_Problem description_: Please edit the items below by replacing "screenshot" with "screen capture" and leaving every other word unchanged. Write out all the items again without the pictures.

(Stored data entries)

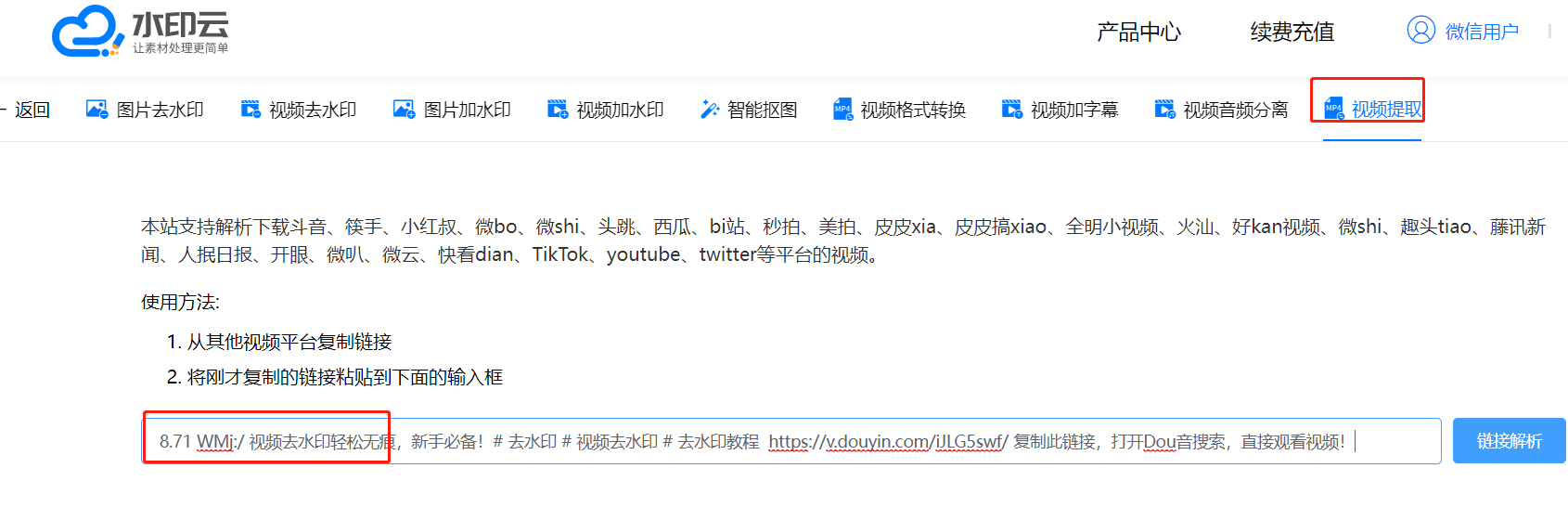Open the 产品中心 menu

click(1138, 32)
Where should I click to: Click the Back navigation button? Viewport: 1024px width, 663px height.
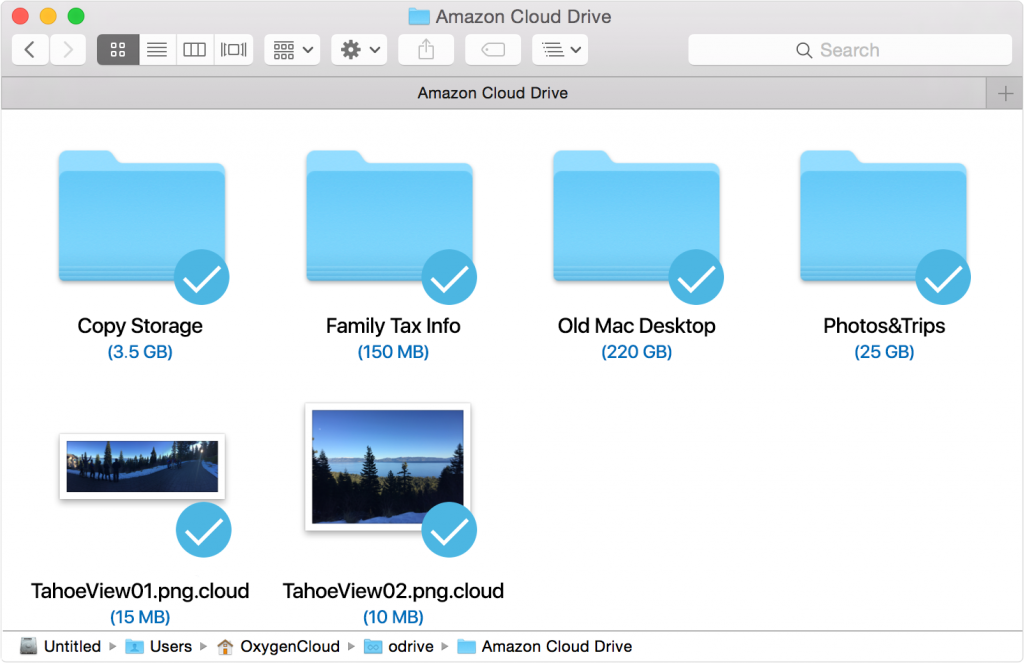coord(29,49)
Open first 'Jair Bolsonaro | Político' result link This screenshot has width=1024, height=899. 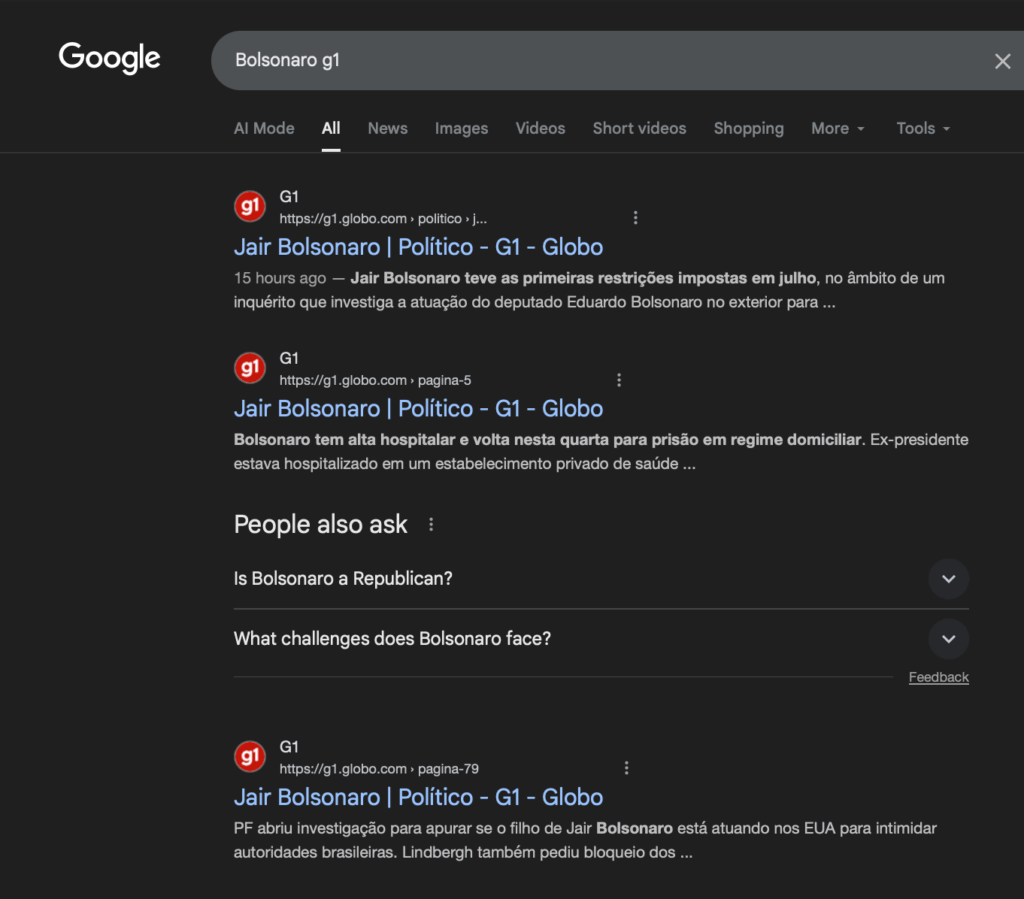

_Output for this task_:
Open the 产品中心 menu

click(1138, 32)
Where should I click to: Click the Back navigation button? Viewport: 1024px width, 663px height.
coord(29,49)
Open first 'Jair Bolsonaro | Político' result link This screen capture has width=1024, height=899. 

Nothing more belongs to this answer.